The biography of Willem van Aelst (1627 - 1683)

Willem van Aelst (May 16, 1627, Delft - in or after 1683, Amsterdam) was a Dutch artist who specialized in still-life painting with flowers or game.

Van Aelst was born to a family of prominent city magistrates. He learned to paint from his uncle, the still-life painter Evert van Aelst.

In 1643 he enrolled in the Delft painters' guild. Between 1645 and 1649 he lived in France. In 1649 Van Aelst travelled to Florence, where he served as court painter to Ferdinando II de' Medici. His signature, Guill[er]mo van Aelst, reflects his Italian experience. While in Italy, he encountered other Dutch naturalist painters who may have influenced the development of Van Aelst’s detailed style.

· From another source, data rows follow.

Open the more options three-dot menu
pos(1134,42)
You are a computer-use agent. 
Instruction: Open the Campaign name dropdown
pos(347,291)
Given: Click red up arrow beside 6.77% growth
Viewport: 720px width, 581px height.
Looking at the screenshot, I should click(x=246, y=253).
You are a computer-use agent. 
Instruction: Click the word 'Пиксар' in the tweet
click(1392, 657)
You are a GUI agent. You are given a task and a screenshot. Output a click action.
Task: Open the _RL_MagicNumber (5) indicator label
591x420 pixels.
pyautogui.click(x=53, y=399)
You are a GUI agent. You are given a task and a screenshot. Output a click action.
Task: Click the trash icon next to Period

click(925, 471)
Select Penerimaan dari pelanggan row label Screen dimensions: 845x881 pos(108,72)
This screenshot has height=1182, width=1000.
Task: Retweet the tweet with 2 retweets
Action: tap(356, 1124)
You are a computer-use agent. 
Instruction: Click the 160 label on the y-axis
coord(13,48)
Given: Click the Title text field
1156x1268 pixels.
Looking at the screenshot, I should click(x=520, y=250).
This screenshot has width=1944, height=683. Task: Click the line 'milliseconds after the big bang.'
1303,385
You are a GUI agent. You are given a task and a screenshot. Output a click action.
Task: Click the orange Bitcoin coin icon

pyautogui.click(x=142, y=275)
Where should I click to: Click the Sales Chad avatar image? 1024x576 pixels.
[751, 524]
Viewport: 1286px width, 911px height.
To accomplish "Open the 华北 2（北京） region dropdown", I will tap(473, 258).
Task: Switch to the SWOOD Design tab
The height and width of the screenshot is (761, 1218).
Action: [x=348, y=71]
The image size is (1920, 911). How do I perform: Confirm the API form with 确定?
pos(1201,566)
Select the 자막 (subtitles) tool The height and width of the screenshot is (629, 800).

In 1656 he returned to the Netherlands. In 1657, he settled in Amsterdam and painted his famous still-life paintings that depicted glassware, silver, fruit, and flowers much like the Willem Kalf's luxurious compositions. He also produced over sixty game pictures between 1652 and 1681. Each contains the hunter's quarry along with scrupulous studies of guns, leather pouches, powder horns, and other hunting accessories set on marble slabs. He became one of the most prominent still-life painters of his generation, which allowed him to live on the Prinsengracht. He must have died in 1683 or shortly thereafter, as his latest dated work is from that year.